I have a friend that does them in the microwave, I have not tried it.

I only make 6 or 8 at a time so it is not a big chore to steam a few leaves while I make the filling. 

I make them quite often in the winter, it's easy now that I've cut back from a roaster pan to a small casserole.


----------



## Mad Cook

I use a Jane Grigson recipe that she got from her French neighbour in the Loire region. No messing with peeling off the leaves - she just made the stuffing and chopped the cabbage and layered everything in a pan with a little stock and cooked it on the hob. (Sorry, the book's still in one of the unpacked boxes so can't be more precise.) 

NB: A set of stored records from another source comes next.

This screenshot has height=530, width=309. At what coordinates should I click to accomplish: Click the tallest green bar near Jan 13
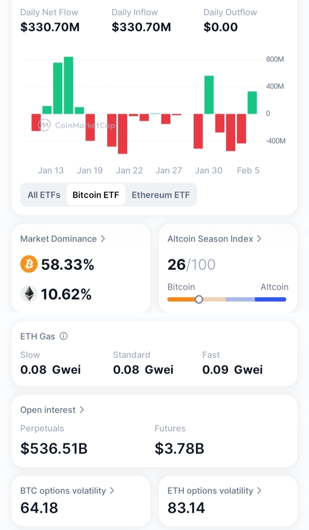tap(69, 85)
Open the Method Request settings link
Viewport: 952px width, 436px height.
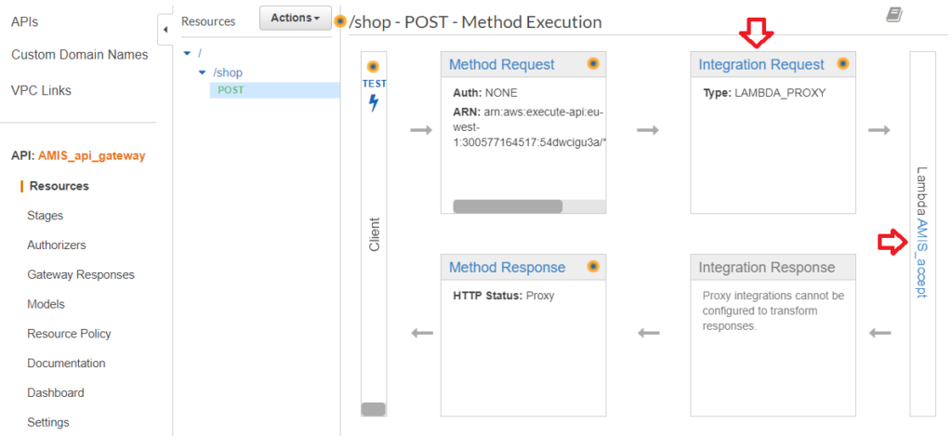(x=501, y=65)
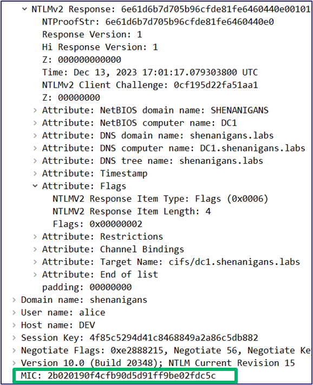This screenshot has height=385, width=313.
Task: Expand the DNS domain name attribute
Action: pos(35,136)
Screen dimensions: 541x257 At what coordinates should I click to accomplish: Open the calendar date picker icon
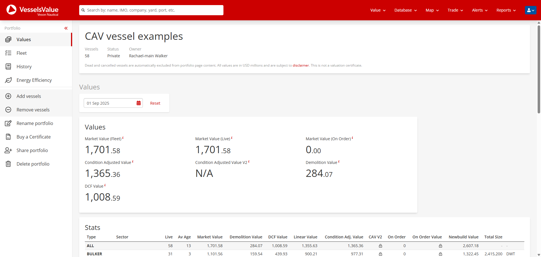coord(139,103)
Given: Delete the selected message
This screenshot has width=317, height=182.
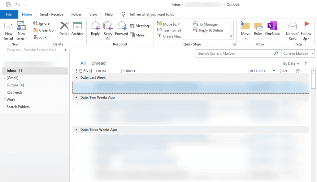Looking at the screenshot, I should click(x=64, y=30).
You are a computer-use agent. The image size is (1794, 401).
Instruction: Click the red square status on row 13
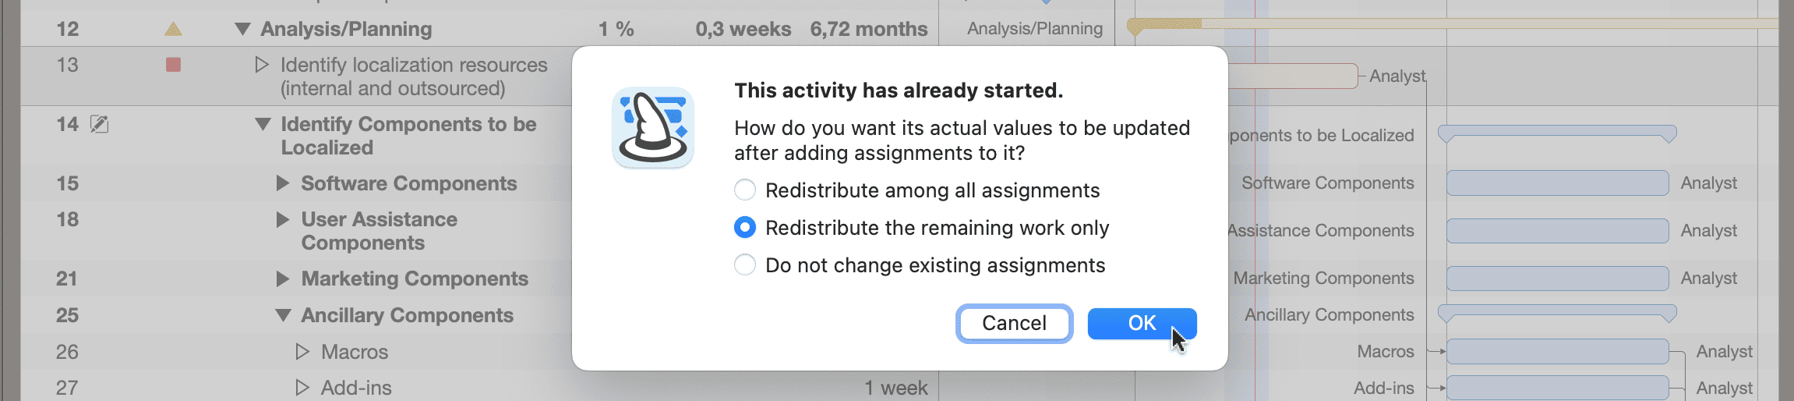pos(173,65)
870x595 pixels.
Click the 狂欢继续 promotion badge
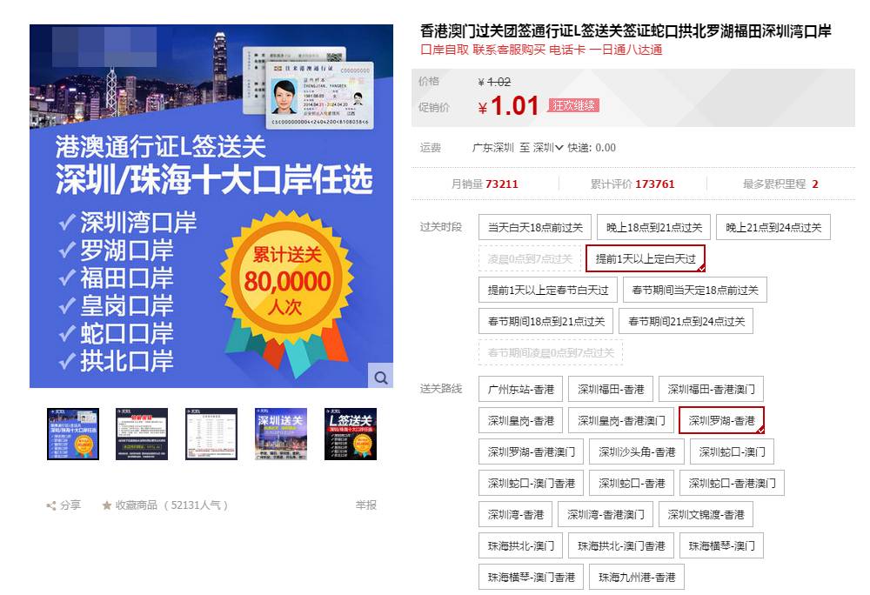pyautogui.click(x=573, y=105)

I sometimes use "undressed" (ie skins removed) Merguez sausages for the sausagemeat stuffing. Makes a nice change.


----------



## letscook

Mad cook
I did that once by accident-  I had HUGE cabbage my dad gave me and I planned on making a couple pans of pigs for a family gathering. I was preparing all the rest of the items and heard a noise, my cabbage split leaving the leaves unusable for pigs. so instead I made what I called "Polish Lasagna" all the ingredients of pigs made into a lasagna. My mom said thought you were making pigs. I just told her they exploded in the oven, funny cause she looks at me and then didn't say a thing. Days later she must of thought of it and ask me Why do you think they exploded? I burst out laughing sorry mom and explain the change. God love her she"s a trip sometimes - 80 plus years. I have since made it that way several times for family gathering, and goes over well.


----------



## medtran49

Julia Child recommended the freezing route on one of her shows.  Haven't tried it yet because the last few times we made "cabbage" rolls we used large collard greens leaves.


----------



## Mad Cook

letscook said:


> Mad cook
> I did that once by accident- I had HUGE cabbage my dad gave me and I planned on making a couple pans of pigs for a family gathering. I was preparing all the rest of the items and heard a noise, my cabbage split leaving the leaves unusable for pigs. so instead I made what I called "Polish Lasagna" all the ingredients of pigs made into a lasagna. My mom said thought you were making pigs. I just told her they exploded in the oven, funny cause she looks at me and then didn't say a thing. Days later she must of thought of it and ask me Why do you think they exploded? I burst out laughing sorry mom and explain the change. God love her she"s a trip sometimes - 80 plus years. I have since made it that way several times for family gathering, and goes over well.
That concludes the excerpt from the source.